What the task asks → Every line below needs to be printed again exactly, without any of its pictures.
--- Task data Enclosed Below ---
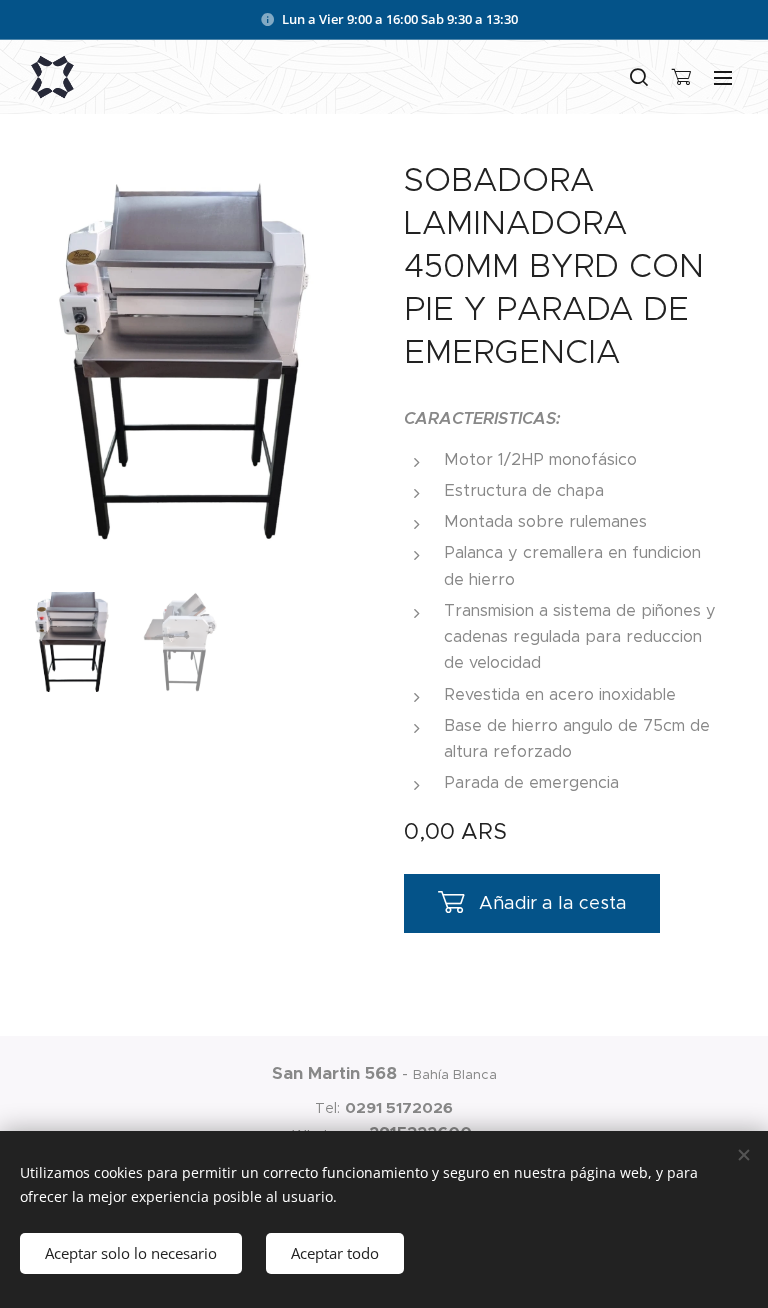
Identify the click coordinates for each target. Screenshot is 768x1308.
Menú (723, 77)
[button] (639, 77)
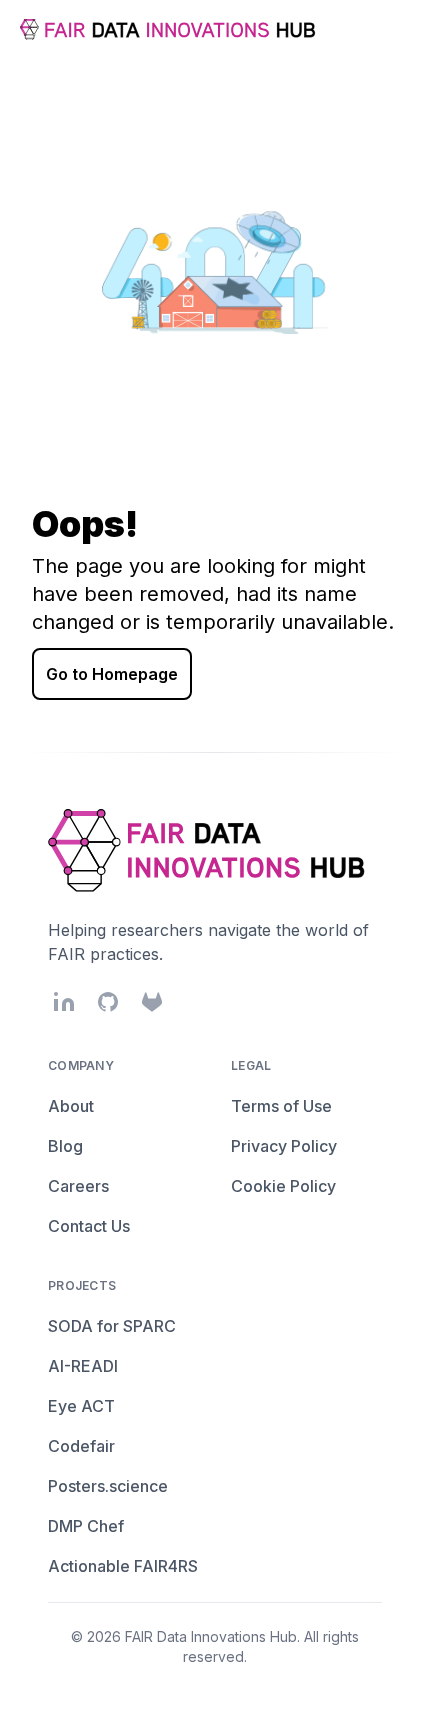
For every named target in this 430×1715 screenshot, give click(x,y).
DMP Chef (86, 1526)
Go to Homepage (112, 674)
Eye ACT (81, 1406)
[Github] (108, 1002)
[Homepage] (170, 29)
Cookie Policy (283, 1186)
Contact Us (89, 1226)
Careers (78, 1186)
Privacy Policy (284, 1146)
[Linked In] (64, 1002)
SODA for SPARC (112, 1326)
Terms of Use (281, 1106)
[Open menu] (394, 30)
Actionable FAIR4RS (123, 1566)
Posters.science (108, 1486)
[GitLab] (152, 1002)
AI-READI (83, 1366)
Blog (65, 1146)
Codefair (81, 1446)
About (71, 1106)
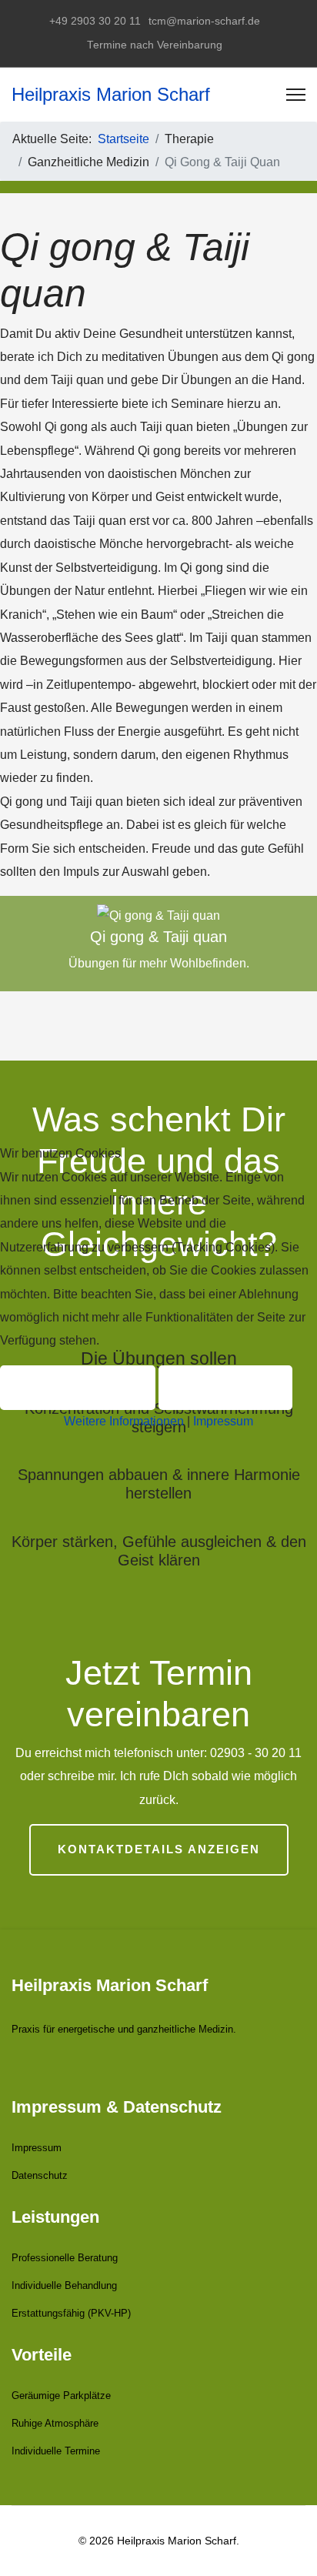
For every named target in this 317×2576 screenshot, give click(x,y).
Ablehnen (225, 1387)
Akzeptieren (77, 1387)
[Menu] (295, 95)
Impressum (223, 1421)
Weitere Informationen (124, 1421)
--- End of Enclosed Task data ---
Solution →
Identify the click coordinates for each target. Screenshot is 768x1308.
Menú (723, 77)
[button] (639, 77)
For every named target in this 430×1715 screenshot, give click(x,y).
DMP Chef (86, 1526)
Go to Homepage (112, 674)
Eye ACT (81, 1406)
[Github] (108, 1002)
[Homepage] (170, 29)
Cookie Policy (283, 1186)
Contact Us (89, 1226)
Careers (78, 1186)
Privacy Policy (284, 1146)
[Linked In] (64, 1002)
SODA for SPARC (112, 1326)
Terms of Use (281, 1106)
[Open menu] (394, 30)
Actionable FAIR4RS (123, 1566)
Posters.science (108, 1486)
[GitLab] (152, 1002)
AI-READI (83, 1366)
Blog (65, 1146)
Codefair (81, 1446)
About (71, 1106)
For every named target in this 317×2576 screenshot, give click(x,y).
Ablehnen (225, 1387)
Akzeptieren (77, 1387)
[Menu] (295, 95)
Impressum (223, 1421)
Weitere Informationen (124, 1421)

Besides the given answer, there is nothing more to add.